7. Never testing audit rules before deployment¶

You push new audit rules to /etc/audit/rules.d/ and run augenrules --load. A syntax error in one rule causes all rules to fail to load. The system runs with zero audit coverage until someone notices.

Fix: Test rules with auditctl on a staging system first. After loading, run auditctl -l and auditctl -s to verify rules are active and no errors occurred. Automate this check.

8. Audit log retention too short¶

Your audit logs rotate with 4 weeks of retention. A compliance audit requests records from 6 months ago. You do not have them. The auditor flags a finding, and your compliance certification is at risk.

Fix: Check your compliance framework's retention requirements (PCI DSS: 1 year, HIPAA: 6 years, SOC 2: 1 year). Configure retention accordingly. Ship to long-term storage (S3 lifecycle policies) for retention beyond local disk capacity.

Remember: PCI DSS requires 1 year of audit logs (3 months immediately available).
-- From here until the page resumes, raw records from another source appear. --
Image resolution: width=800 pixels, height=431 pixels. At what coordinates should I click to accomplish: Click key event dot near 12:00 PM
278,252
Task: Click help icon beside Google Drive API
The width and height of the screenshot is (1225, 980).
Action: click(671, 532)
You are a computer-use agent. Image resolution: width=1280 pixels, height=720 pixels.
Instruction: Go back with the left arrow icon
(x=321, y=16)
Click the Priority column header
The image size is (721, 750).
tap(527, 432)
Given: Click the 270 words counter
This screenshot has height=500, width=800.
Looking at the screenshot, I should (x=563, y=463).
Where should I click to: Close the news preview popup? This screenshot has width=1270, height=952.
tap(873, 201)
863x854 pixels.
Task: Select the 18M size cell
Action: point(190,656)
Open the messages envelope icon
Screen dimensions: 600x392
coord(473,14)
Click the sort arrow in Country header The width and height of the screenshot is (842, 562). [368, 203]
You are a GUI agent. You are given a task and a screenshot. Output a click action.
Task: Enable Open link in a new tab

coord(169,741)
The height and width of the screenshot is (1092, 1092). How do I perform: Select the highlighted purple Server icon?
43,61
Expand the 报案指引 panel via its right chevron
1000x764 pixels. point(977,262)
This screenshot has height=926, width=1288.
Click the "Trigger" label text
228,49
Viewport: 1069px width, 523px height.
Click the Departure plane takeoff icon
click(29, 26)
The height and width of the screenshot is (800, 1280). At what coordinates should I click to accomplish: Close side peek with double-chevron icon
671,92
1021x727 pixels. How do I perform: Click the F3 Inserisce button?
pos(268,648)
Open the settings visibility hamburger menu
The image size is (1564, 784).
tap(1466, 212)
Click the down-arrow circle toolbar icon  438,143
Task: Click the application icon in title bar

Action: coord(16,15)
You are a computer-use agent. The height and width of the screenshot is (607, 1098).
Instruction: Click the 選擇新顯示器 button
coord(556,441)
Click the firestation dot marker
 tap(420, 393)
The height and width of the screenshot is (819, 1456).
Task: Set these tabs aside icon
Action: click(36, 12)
HIPAA requires 6 years. SOC 2 requires 1 year. FedRAMP requires 90 days online + 1 year archived. Know your framework's requirements before setting retention policies — an auditor finding a gap can cost more than the storage.

9. Not correlating audit events across systems¶

You have auditd on Linux hosts and API server audit logs on Kubernetes, but they are in different systems with different timestamp formats. When investigating an incident, you cannot trace a user's actions from SSH login through kubectl commands to API server operations.

Fix: Centralize all audit sources into one SIEM. Normalize timestamps to UTC. Use consistent user identifiers across systems. Build cross-source queries for incident investigation.

10. Ignoring the audit backlog¶

auditctl -s shows lost: 15230. The kernel audit subsystem dropped events because the backlog queue was full. You have gaps in your audit trail that you cannot recover.

Fix: Increase backlog_limit in /etc/audit/auditd.conf (default 8192, consider 32768 for busy systems). Monitor the lost counter. If you are still losing events, reduce rule scope or add audit infrastructure capacity.

Debug clue: auditctl -s shows backlog (current queue depth) and lost (cumulative drops). If lost is non-zero, you have gaps. If backlog is consistently near backlog_limit, you need to increase the limit or reduce rule volume. Add auditctl -s | grep lost to your monitoring.